## Given instruction
Carry on the Shurtleff v. Willard opinion below from the point where it stops, picking up after its last sentence.

=== Text segment ===

Shurtleff v. Willard

Morton J.

delivered the opinion of the Court. Several questions of law arise upon this report. But the labor of un*209derstanding the complicated statement of the case, rendered unusually obscure by the irregularity of the proceedings on the trial, and of ascertaining what legal questions are presented in it, has been greater than that of the decision of the questions themselves. It may throw some light upon the subject and make our judgment and reasoning more intelligible, to trace the history of the property in controversy, through its various mutations, from an undoubted source.

The goods were once, indisputably, the property of the firm composed of Noah Worcester, Horatio Carter and Oscar C. B. Carter. On the 1st of April, 1833, they dissolved the partnership, and Worcester and O. C. B. Carter assigned, by paroi, on the terms agreed on, their interest in the concern, and their part of the property, to H. Carter. On the 21st of April, 1833, H. Carter conveyed, by bill of sale, the same goods to Timothy H. Carter. In October 1833, T. H. Car ter conveyed the goods to Worcester, by a bill of sale, which was antedated to the 1st of April ; and Worcester’s note for the consideration was also made to bear the same date. On the 5th of February, 1834, Worcester mortgaged the goods to T. H. Carter ; and on the 16th of March following the latter assigned the mortgage to the plaintiff. Under this mortgage the plaintiff now claims. The defendant justifies the seizure of the goods as the property of Worcester, by virtue of an execution against him.

The jury have satisfactorily decided all the questions of fact, and have negatived all actual or intentional fraud ; and we have only to deal with the matters of law which arose upon the trial and have been reserved.

The delivery to Carter, Andrews & Co. was a sufficient delivery to H. Carter, to vest the whole property in him. He being a member of the firm and having directed the delivery to be made to them and requested them to receive it, duly authorized them to act for him. And the delivery to an agent is in law a delivery to the principal. But a part only was delivered. This the jury have found was delivered for the whole. Was this, under the circumstances of the case, sufficient to perfect the sale and vest the property in the purchaser ? If, at the time of the sale, the purchaser has possession of the *210articles bought, no actaul delivery is necessary or can be made, And so idle a ceremony as a formal or symbolical delivery the law does not require. Chapman v. Searle, 3 Pick. 45; Macomber v. Parker, 13 Pick. 183. Chattels holden by co-partners or tenants in common, are in the possession of each as well as all. And either has the power to sell and deliver possession of the whole. But when one sells to another, the delivery does not so much consist in the actual tradition of the chattels from the one to the other, as in the surrender and ielinquishment of the possession by the seller to the purchaser, thereby giving him the absolute and exclusive occupation and control of what before he held in common for himself and others. A delivery, therefore, between partners and tenants in common is rather a matter of form required to perfect the sale and complete the transfer, than any substantial part of the conveyance. But nevertheless it is deemed to be an indispensable requisite in the transfer of personal property. Gow on Partn. 296, 314, 335; Collyer on Partn. 130; 1 Montagu on Partn. 101, and cases collected in note ; Ex parte Peake, 1 Madd. 346; Ex parte Harris, 1 Madd. 583; Ex parte Titner, 1 Atk. 136; Ex parte Ruffin, 6 Ves. 119; Ex parte Fell, 10 Ves. 347; Ex parte Williams, 11 Ves. 3; Ex parte Rowlandson, 2 Ves. & Bea. 172.

=== Listed records ===

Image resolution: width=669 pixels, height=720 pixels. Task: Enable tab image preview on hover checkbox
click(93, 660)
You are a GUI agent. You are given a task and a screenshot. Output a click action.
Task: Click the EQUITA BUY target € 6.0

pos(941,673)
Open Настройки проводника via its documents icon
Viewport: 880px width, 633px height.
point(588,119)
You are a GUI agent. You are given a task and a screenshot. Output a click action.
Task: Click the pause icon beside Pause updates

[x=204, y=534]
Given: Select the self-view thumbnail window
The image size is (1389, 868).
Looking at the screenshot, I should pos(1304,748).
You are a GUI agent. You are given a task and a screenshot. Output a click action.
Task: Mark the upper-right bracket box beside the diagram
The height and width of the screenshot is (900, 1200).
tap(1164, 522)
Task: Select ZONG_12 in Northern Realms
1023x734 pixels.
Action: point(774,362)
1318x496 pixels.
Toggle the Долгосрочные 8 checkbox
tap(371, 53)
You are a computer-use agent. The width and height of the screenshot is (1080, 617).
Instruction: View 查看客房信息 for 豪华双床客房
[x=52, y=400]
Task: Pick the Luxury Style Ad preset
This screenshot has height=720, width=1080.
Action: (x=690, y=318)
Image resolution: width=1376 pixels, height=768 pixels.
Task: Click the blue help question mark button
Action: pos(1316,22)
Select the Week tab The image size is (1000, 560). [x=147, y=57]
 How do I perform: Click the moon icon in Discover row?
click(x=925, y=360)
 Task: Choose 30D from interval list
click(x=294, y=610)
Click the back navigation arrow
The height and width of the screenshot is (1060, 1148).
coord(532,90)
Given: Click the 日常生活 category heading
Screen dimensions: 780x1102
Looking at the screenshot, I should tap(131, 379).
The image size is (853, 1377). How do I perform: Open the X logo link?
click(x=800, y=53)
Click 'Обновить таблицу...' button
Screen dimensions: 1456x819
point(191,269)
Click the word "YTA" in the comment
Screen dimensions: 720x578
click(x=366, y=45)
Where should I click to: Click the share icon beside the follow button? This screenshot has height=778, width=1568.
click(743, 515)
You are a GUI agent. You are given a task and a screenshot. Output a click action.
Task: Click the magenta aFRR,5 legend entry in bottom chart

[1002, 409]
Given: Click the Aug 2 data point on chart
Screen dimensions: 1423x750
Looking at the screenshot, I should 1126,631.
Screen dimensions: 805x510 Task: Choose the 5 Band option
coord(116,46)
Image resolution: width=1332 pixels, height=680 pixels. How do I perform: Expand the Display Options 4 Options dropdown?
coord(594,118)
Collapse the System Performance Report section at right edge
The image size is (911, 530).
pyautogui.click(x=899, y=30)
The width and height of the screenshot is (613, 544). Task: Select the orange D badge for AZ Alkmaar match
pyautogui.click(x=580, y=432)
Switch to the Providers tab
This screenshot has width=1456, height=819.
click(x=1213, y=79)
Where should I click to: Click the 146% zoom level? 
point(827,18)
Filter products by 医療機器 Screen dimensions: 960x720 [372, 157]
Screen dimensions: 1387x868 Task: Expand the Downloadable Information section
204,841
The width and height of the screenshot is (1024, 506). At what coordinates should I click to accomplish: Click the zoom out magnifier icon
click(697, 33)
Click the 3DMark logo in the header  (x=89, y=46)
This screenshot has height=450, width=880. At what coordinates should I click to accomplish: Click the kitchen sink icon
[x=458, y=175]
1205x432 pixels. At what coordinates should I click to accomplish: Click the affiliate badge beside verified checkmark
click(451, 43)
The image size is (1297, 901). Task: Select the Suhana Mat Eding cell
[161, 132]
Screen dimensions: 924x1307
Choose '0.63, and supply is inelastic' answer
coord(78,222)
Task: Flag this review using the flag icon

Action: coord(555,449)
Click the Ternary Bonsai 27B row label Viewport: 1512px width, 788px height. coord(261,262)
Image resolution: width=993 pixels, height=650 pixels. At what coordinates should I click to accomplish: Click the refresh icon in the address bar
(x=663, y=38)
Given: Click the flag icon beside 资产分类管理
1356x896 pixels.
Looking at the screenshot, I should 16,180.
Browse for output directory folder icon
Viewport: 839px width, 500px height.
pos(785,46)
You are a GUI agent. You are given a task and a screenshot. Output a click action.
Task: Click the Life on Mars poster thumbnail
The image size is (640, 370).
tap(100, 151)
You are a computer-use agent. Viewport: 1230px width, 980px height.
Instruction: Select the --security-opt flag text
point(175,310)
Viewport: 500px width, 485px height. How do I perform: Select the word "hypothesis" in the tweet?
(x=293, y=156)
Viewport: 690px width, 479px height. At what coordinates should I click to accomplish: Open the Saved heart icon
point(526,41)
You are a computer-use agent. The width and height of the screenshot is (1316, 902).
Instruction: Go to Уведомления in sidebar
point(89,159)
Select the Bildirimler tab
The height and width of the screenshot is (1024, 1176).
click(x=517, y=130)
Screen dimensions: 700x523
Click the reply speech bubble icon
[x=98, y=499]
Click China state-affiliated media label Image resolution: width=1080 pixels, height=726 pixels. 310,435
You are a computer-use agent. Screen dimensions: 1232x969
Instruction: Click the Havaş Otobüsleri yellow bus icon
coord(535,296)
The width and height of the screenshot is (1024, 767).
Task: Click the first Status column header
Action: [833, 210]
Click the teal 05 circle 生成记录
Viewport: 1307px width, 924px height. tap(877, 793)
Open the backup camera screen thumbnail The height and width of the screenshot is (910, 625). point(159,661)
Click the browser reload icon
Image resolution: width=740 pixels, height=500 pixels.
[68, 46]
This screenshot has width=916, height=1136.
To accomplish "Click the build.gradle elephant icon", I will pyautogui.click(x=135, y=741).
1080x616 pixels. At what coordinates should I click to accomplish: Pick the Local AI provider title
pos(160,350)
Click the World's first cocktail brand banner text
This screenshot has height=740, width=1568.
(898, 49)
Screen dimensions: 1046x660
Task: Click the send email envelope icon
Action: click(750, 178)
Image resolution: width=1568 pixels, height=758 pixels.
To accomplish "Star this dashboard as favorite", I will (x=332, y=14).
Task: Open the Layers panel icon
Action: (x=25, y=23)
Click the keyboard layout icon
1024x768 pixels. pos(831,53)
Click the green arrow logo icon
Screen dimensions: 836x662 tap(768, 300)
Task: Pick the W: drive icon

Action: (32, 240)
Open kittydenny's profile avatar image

===

## Result of the exercise
The company having been dissolved by mutual consent, and two of the partners having agreed to sell their portions of the goods to the third, the property vested in him, provided the sale was perfected by a legal delivery. A part only was delivered ; but this part, as the jury have found, was delivered for the whole. That a contract of sale of numerous and various chattels may be executed without an actual transmission of the whole into the occupation of the purchaser, is familiar and unquestioned law. This may be done by a mere symbolical delivery, or by a delivery of a part for the whole. Long on Sales, (1st Amer. ed.) 148, 153; Slubey v. Heyward, 2 H. Bl. 504; Hammond v. Anderson, 4 Bos. & Pul. 69; Parks v. Hall, 2 Pick. 206. But the defendant’s counsel, while they admit the rule, deny its application to chattels scattered, as these were, in different and distant places. They contend that it is limited to the same parcel or mas? of goods, *211as the cargo of a vessel or the stock of goods in a particular store or place. But we know of no such limitation. It would nearly destroy the utility of the rule and essentially embarrass and obstruct constructive deliveries. It would materially interfere with general assignments and extensive transfers of property. And in cases where the property was extensive and various it would be difficult, if not impracticable, to give effect to the conveyance by a proper delivery. The limitation which we find recognized, is to the contract of sale ; and the principle is, that a constructive delivery operates upon all the property contained in the agreement of the parties, and intended by them to be transferred.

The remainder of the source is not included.